== Segment start ==

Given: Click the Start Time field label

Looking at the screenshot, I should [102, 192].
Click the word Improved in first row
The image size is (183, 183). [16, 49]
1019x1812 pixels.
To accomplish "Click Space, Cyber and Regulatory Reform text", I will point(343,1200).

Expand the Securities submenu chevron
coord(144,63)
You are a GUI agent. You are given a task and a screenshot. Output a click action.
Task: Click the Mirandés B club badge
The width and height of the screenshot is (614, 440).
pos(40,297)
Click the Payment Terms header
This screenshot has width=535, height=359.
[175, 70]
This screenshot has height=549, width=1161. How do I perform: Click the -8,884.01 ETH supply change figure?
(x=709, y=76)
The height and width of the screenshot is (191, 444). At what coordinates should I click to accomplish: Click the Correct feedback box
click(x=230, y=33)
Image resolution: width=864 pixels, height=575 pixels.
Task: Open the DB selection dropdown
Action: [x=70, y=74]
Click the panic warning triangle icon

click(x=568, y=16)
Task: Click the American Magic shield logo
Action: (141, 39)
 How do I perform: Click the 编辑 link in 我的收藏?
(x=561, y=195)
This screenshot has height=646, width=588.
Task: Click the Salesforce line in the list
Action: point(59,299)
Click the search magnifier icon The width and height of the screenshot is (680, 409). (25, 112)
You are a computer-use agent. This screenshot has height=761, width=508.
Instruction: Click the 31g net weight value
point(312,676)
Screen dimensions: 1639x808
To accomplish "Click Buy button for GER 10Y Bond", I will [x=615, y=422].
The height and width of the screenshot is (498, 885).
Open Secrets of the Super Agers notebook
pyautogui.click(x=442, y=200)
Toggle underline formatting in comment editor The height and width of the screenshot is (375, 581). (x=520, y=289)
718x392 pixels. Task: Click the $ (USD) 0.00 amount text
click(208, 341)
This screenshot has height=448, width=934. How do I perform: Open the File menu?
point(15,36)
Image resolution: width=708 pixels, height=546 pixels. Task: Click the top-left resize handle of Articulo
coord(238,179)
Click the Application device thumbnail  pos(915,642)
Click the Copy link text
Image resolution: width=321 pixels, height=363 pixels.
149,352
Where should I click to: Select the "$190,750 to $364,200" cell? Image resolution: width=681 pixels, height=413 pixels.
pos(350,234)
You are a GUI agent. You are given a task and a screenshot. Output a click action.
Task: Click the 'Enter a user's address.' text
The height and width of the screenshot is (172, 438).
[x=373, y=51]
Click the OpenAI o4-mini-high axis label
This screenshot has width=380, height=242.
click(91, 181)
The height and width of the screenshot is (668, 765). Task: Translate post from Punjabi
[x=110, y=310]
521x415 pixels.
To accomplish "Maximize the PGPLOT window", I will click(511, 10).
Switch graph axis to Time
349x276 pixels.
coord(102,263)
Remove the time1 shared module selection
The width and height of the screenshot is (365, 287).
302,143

== Segment end ==

Task details: Exact copy required. Repeat the material above in full.

Written solution:
Given: Click the Start Time field label

Looking at the screenshot, I should [102, 192].
Click the word Improved in first row
The image size is (183, 183). [16, 49]
1019x1812 pixels.
To accomplish "Click Space, Cyber and Regulatory Reform text", I will point(343,1200).

Expand the Securities submenu chevron
coord(144,63)
You are a GUI agent. You are given a task and a screenshot. Output a click action.
Task: Click the Mirandés B club badge
The width and height of the screenshot is (614, 440).
pos(40,297)
Click the Payment Terms header
This screenshot has width=535, height=359.
[175, 70]
This screenshot has height=549, width=1161. How do I perform: Click the -8,884.01 ETH supply change figure?
(x=709, y=76)
The height and width of the screenshot is (191, 444). At what coordinates should I click to accomplish: Click the Correct feedback box
click(x=230, y=33)
Image resolution: width=864 pixels, height=575 pixels.
Task: Open the DB selection dropdown
Action: [x=70, y=74]
Click the panic warning triangle icon

click(x=568, y=16)
Task: Click the American Magic shield logo
Action: (141, 39)
 How do I perform: Click the 编辑 link in 我的收藏?
(x=561, y=195)
This screenshot has height=646, width=588.
Task: Click the Salesforce line in the list
Action: point(59,299)
Click the search magnifier icon The width and height of the screenshot is (680, 409). (25, 112)
You are a computer-use agent. This screenshot has height=761, width=508.
Instruction: Click the 31g net weight value
point(312,676)
Screen dimensions: 1639x808
To accomplish "Click Buy button for GER 10Y Bond", I will [x=615, y=422].
The height and width of the screenshot is (498, 885).
Open Secrets of the Super Agers notebook
pyautogui.click(x=442, y=200)
Toggle underline formatting in comment editor The height and width of the screenshot is (375, 581). (x=520, y=289)
718x392 pixels. Task: Click the $ (USD) 0.00 amount text
click(208, 341)
This screenshot has height=448, width=934. How do I perform: Open the File menu?
point(15,36)
Image resolution: width=708 pixels, height=546 pixels. Task: Click the top-left resize handle of Articulo
coord(238,179)
Click the Application device thumbnail  pos(915,642)
Click the Copy link text
Image resolution: width=321 pixels, height=363 pixels.
149,352
Where should I click to: Select the "$190,750 to $364,200" cell? Image resolution: width=681 pixels, height=413 pixels.
pos(350,234)
You are a GUI agent. You are given a task and a screenshot. Output a click action.
Task: Click the 'Enter a user's address.' text
The height and width of the screenshot is (172, 438).
[x=373, y=51]
Click the OpenAI o4-mini-high axis label
This screenshot has width=380, height=242.
click(91, 181)
The height and width of the screenshot is (668, 765). Task: Translate post from Punjabi
[x=110, y=310]
521x415 pixels.
To accomplish "Maximize the PGPLOT window", I will click(511, 10).
Switch graph axis to Time
349x276 pixels.
coord(102,263)
Remove the time1 shared module selection
The width and height of the screenshot is (365, 287).
302,143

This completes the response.